= Helen Josephine Ferris =

Helen Josephine Ferris (November 19, 1890 – September 28, 1969) was an American writer and editor in the field of juvenile literature. She served as editor-in-chief of the Junior Literary Guild for 30 years, from 1929–1959.

== Early life and education ==
Ferris was born in Hastings, Nebraska to Elmer E. Ferris (lawyer and pastor) and Minnie (née Lum) Ferris. She earned a Bachelor's of Arts from Vassar College in 1912.

== Life and career ==
Ferris worked as a correspondent for local Poughkeepsie and New Jersey newspapers during her college years. Following college, she edited various periodicals, including the Guardian (1921-1923); the American Girl Scouts magazine, American Girl (1923-1928); and the children's magazine, the Youth's Companion (1928-1929).

Ferris became editor-in-chief of the Junior Literary Guild in 1929 and held that position for 30 years, during which time she worked closely with Eleanor Roosevelt, who served on the Guild's editorial board. Together, Ferris and Roosevelt selected books to send to teenage girls who were members of the Guild. Their collaboration included co-authoring two books focused on improving the lives of young people around the world.

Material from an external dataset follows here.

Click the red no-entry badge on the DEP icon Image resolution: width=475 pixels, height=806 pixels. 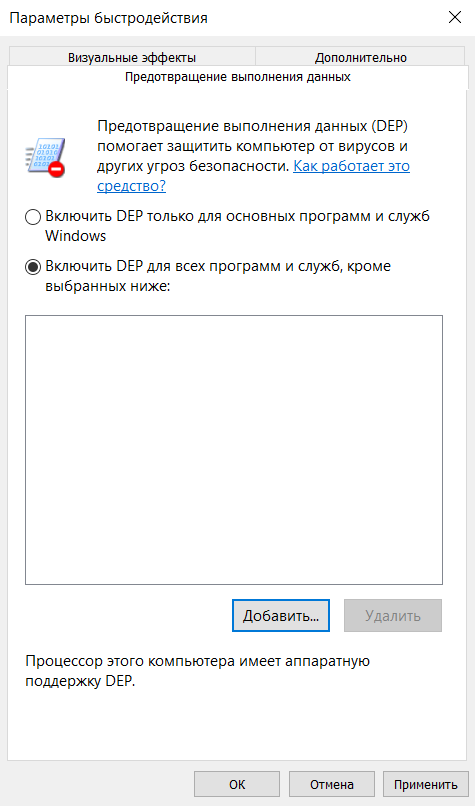pos(57,169)
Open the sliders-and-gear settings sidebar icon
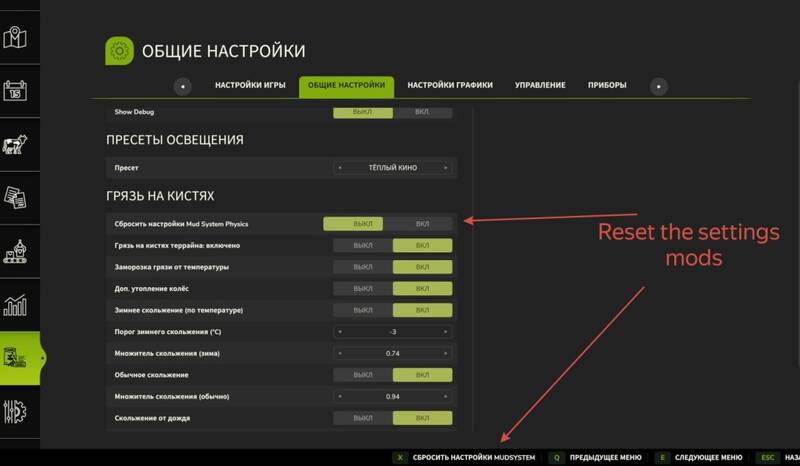This screenshot has width=800, height=466. pos(14,410)
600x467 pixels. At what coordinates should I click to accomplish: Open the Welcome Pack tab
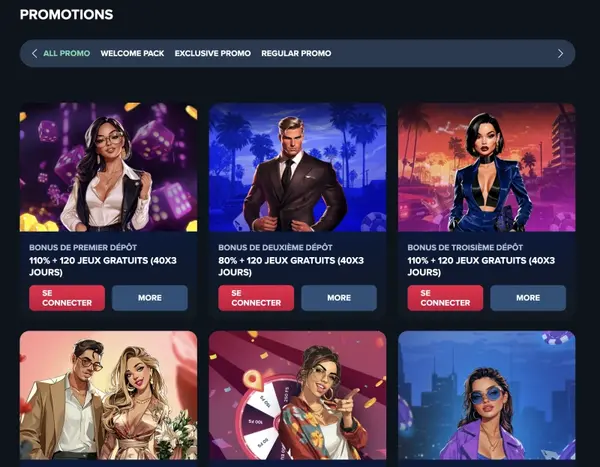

Ferris died of cancer, September 28, 1969.

== Bibliography ==
- Girls's Clubs, Their Organization, and Management: A Manual for Workers. 1918.
- Producing Amateur Entertainments: Varied Stunts and Other Numbers with Program Plans and Directions. 1921.
- Girl Scout Short Stories. 1925.
- Girls Who Did: Stories of Real Girls and their Careers. 1927.
- Adventure Waits. 1929.
- Juliette Low and the Girl Scouts: The Story of an American Woman, 1860-1927, with Anne Hyde Choate. 1928.
- Love Comes Racing. 1929.
- This Happened to Me. 1929.
- When I Was a Girl: The Stories of Five Famous Women as Told by Themselves. 1930.
- Five Girls Who Dared. 1931.
- Here Comes Barnum. 1982.
- Partners: The United Nations and Youth, with Eleanor Roosevelt. 1950.
- Favorite Poems: Old and New. 1957.
- Your Teens and Mine, with Eleanor Roosevelt. 1961.